-- Opening Marker --
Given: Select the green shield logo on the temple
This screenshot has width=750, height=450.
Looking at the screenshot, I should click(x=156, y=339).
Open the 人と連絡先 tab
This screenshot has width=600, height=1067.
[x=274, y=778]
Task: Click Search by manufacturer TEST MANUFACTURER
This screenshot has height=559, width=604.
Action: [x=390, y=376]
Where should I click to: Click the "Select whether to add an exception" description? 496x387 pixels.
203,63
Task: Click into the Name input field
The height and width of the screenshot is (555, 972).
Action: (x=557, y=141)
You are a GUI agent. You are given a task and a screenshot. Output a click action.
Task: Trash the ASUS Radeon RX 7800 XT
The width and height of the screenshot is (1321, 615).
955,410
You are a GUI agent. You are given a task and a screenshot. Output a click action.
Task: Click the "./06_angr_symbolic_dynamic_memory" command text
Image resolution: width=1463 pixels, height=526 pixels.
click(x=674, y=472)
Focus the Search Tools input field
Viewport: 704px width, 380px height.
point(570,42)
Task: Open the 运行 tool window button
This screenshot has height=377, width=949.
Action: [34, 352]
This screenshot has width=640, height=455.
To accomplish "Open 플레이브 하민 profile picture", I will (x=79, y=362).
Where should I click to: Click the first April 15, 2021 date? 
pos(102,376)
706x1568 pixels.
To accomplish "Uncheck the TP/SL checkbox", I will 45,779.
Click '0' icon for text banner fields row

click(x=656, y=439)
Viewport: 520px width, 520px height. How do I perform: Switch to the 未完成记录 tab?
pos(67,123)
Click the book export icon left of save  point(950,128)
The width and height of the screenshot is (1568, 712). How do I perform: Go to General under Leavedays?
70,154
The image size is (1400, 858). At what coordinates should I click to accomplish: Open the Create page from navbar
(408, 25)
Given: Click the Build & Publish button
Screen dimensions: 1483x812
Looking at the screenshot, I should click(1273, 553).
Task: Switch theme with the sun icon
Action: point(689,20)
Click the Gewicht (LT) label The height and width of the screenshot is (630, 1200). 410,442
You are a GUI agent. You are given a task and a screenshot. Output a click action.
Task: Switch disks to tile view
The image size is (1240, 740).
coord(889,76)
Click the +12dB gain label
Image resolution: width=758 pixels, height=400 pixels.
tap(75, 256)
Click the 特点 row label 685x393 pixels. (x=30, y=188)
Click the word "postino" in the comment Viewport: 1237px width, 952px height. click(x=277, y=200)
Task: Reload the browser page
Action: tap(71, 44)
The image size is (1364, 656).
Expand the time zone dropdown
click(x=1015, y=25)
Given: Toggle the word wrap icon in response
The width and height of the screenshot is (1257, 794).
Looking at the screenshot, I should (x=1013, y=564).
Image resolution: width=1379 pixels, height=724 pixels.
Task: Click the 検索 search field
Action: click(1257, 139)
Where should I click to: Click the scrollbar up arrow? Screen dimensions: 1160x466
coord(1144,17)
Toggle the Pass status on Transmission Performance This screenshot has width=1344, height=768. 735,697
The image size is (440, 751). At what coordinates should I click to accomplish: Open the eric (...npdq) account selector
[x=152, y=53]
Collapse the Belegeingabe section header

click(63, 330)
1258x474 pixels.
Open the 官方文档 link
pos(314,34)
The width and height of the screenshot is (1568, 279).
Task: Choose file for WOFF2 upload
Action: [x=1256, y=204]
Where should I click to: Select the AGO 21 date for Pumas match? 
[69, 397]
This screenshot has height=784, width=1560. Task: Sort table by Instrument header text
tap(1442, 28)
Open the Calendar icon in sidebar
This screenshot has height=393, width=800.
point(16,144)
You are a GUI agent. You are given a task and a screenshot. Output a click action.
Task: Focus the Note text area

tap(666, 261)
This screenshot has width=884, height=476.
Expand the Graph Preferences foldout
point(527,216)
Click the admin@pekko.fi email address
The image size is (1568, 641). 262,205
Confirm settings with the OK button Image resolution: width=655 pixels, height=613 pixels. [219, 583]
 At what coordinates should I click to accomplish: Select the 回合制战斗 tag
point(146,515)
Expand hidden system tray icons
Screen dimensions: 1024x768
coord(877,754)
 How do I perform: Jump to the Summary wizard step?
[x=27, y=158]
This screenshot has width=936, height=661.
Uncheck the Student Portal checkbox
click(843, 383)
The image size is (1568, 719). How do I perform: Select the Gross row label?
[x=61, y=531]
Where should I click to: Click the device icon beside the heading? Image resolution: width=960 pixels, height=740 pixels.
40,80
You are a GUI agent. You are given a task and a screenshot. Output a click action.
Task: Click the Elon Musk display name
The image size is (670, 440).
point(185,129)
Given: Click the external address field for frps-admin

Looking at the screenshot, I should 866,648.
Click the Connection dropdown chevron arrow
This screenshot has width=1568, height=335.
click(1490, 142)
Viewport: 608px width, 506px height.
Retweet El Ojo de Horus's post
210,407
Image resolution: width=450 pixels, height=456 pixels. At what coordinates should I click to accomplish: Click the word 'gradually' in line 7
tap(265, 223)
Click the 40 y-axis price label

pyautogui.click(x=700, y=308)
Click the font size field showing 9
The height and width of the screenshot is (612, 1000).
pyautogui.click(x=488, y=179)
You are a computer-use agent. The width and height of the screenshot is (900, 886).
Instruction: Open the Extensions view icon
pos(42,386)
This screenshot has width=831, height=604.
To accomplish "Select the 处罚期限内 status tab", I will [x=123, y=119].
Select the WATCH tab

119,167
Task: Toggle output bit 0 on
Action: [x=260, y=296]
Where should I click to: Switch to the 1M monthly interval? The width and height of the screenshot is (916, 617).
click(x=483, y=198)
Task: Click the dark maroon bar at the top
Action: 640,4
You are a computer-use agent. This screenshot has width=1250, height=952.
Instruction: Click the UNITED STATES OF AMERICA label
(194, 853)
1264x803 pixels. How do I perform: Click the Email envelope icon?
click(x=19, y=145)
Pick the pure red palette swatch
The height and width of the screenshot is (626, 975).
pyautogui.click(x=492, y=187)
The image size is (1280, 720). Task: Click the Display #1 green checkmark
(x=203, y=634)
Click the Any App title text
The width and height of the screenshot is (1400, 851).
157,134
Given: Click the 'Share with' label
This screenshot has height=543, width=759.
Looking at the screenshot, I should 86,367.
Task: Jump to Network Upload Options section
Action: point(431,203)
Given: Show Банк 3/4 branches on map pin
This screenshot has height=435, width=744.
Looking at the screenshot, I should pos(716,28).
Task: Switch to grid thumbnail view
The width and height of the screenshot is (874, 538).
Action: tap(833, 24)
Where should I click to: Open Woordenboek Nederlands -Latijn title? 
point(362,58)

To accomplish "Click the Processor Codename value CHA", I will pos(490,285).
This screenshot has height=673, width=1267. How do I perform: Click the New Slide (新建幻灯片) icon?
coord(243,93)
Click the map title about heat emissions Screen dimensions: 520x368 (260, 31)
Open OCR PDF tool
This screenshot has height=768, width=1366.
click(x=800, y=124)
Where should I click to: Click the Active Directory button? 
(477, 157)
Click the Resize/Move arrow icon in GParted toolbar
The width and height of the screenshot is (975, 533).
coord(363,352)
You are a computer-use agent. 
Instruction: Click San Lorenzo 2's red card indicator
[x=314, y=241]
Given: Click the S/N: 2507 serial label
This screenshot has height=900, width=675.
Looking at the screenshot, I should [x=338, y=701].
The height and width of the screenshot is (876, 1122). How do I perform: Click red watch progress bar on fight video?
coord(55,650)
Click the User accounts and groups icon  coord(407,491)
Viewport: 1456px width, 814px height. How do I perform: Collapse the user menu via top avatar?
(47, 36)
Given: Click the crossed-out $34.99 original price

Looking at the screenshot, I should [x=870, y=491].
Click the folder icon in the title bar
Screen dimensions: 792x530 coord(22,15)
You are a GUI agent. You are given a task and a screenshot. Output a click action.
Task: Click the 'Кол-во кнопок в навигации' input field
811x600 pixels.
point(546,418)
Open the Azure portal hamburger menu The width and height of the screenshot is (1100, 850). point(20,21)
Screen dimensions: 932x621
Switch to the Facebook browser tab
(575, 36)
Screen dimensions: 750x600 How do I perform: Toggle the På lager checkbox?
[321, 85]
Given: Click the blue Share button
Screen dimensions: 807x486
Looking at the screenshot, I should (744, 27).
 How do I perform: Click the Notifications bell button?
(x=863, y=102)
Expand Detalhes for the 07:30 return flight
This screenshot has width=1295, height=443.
-- Closing Marker --
## Problem description
Repeat, word for word, the lines above between the line holding "This screenshot has width=831, height=604." and the line holding "Pick the pure red palette swatch", inclusive; omit everything else.

## Exercise response
This screenshot has width=831, height=604.
To accomplish "Select the 处罚期限内 status tab", I will [x=123, y=119].
Select the WATCH tab

119,167
Task: Toggle output bit 0 on
Action: [x=260, y=296]
Where should I click to: Switch to the 1M monthly interval? The width and height of the screenshot is (916, 617).
click(x=483, y=198)
Task: Click the dark maroon bar at the top
Action: 640,4
You are a computer-use agent. This screenshot has width=1250, height=952.
Instruction: Click the UNITED STATES OF AMERICA label
(194, 853)
1264x803 pixels. How do I perform: Click the Email envelope icon?
click(x=19, y=145)
Pick the pure red palette swatch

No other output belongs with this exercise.